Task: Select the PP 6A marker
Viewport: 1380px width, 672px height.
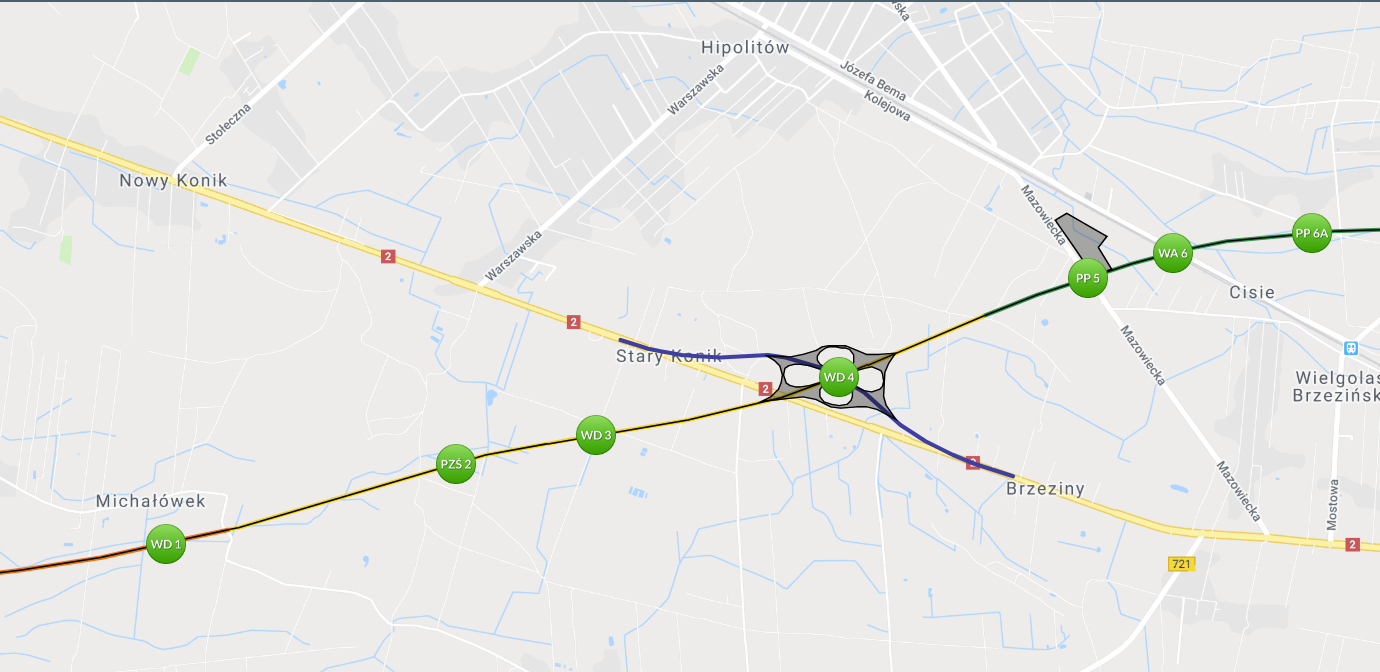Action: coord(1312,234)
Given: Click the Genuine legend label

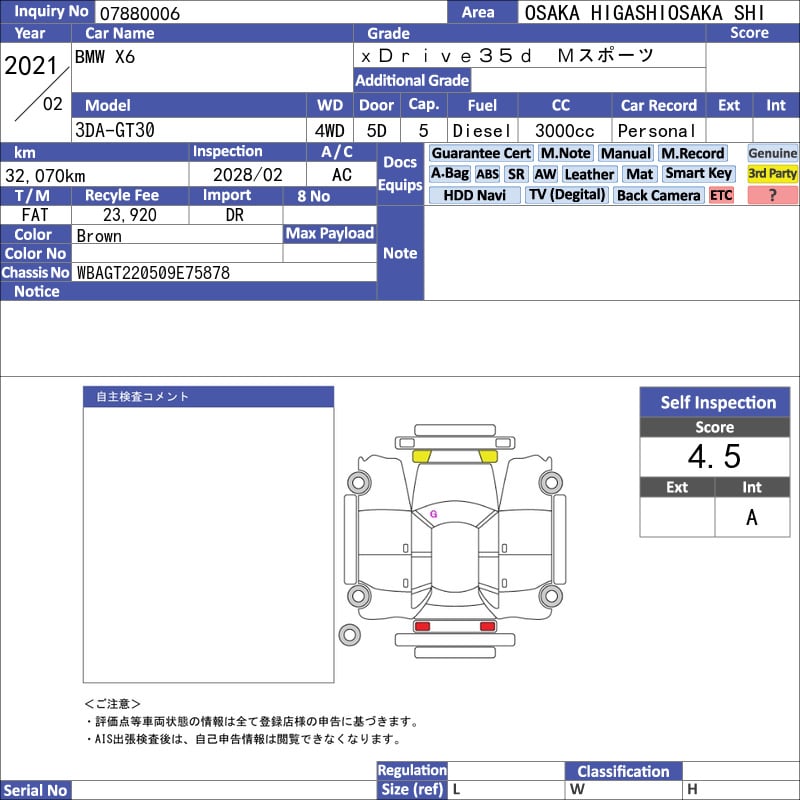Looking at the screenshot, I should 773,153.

Problem
Without the pictures, repeat the listing word for word.

Response area
Task: Select the PP 6A marker
Viewport: 1380px width, 672px height.
Action: coord(1312,234)
Given: Click the Genuine legend label

Looking at the screenshot, I should 773,153.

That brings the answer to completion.